FAMILY OWNED & OPERATED
Ocean Boulevard in Myrtle Beach has seen a lot of changes over the years. Ripley’s sits where Sloppy Joe’s
used to serve hot dogs and Bingo. The lights and sounds of the Pavilion vanished a decade ago. But some
things haven’t changed.
One of those is Peaches Corner, a small restaurant that has occupied the intersection of Ninth Avenue
North and Ocean Boulevard for almost 83 years. The family-owned icon has served food at all hours of the
day to generation after generation of visitors and locals, alike. Visitors often use Peaches Corner as a
means of giving directions on Ocean Boulevard. It was started right here in Myrtle Beach back in 1937 by
Peach Justice or Mama Peach as she was known to everybody in town. There were actually three of them
— one in Myrtle Beach, one on Folly Beach and one on Carolina Beach in North Carolina. This is the only
one that has lasted since then.
Eunice and Johnny Burroughs purchased the small restaurant on the corner in 1943 and it’s been in our family ever since. And now three generations, soon to be four, have served foot long hot dogs, cold beer and a variety of other foods to millions of customers who have sat along the same counter and booths watching folks walk up and down the boulevard.

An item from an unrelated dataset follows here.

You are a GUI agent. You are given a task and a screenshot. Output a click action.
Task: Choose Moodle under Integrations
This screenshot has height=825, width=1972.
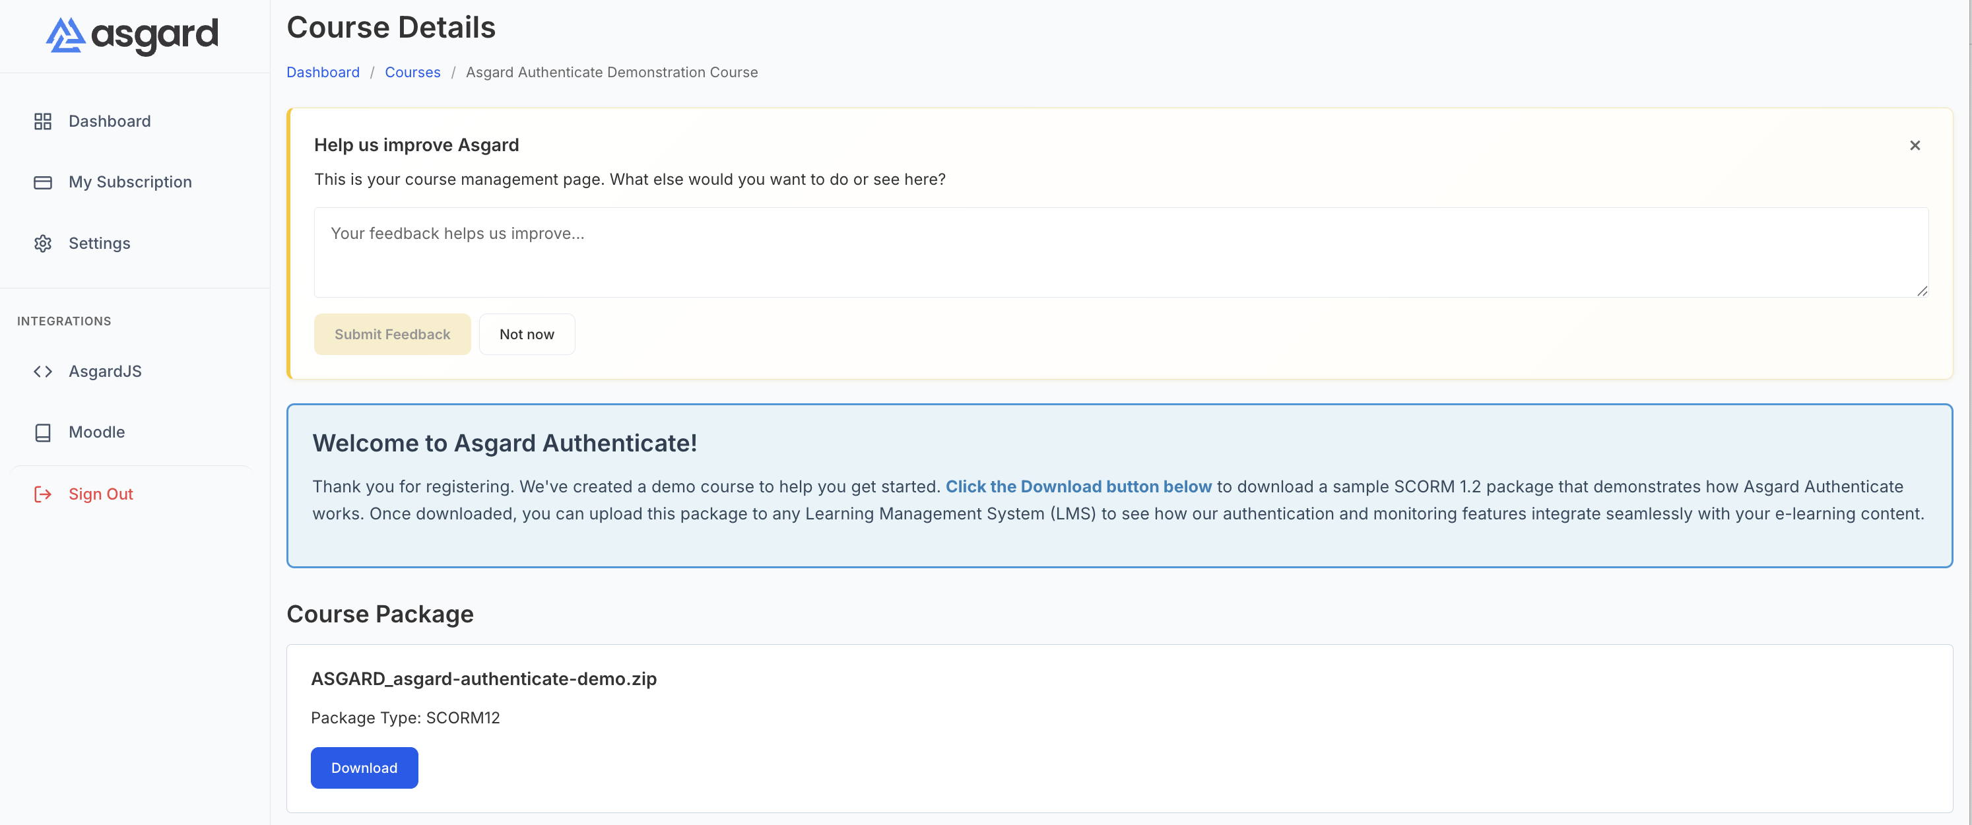tap(96, 432)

In the early ‘40s Peaches Corner thrived only during the summer months. They worked hard to pay off the mortgage on the building. When other businesses struggled to pay rent during the tough times, Peaches was always paid for. And to do that it meant everyone worked long hours during the summer months before the tourists went home. Eunice and Johnny worked seven days a week during that time. In the summer, they even lived upstairs. They always told the employees, nobody working at Peaches is allowed to get married or die during the summer...they needed all of the help they could get during the 90 days of summer.
- The Peaches family story as summarized by TOM O’DARE of The Horry Independent
Eunice and Johnny Burroughs, 1963
"Johnny and Eunice Burroughs purchased the place from the Peach family during World War II, and ownership has trickled down the family tree since. In the day of behemoth restaurant groups, coming across this type of operation is like finding a Buffalo nickel in the cushion. It’s a mom-and-pop, aunt-and-uncle, sister-and-brother type of spot."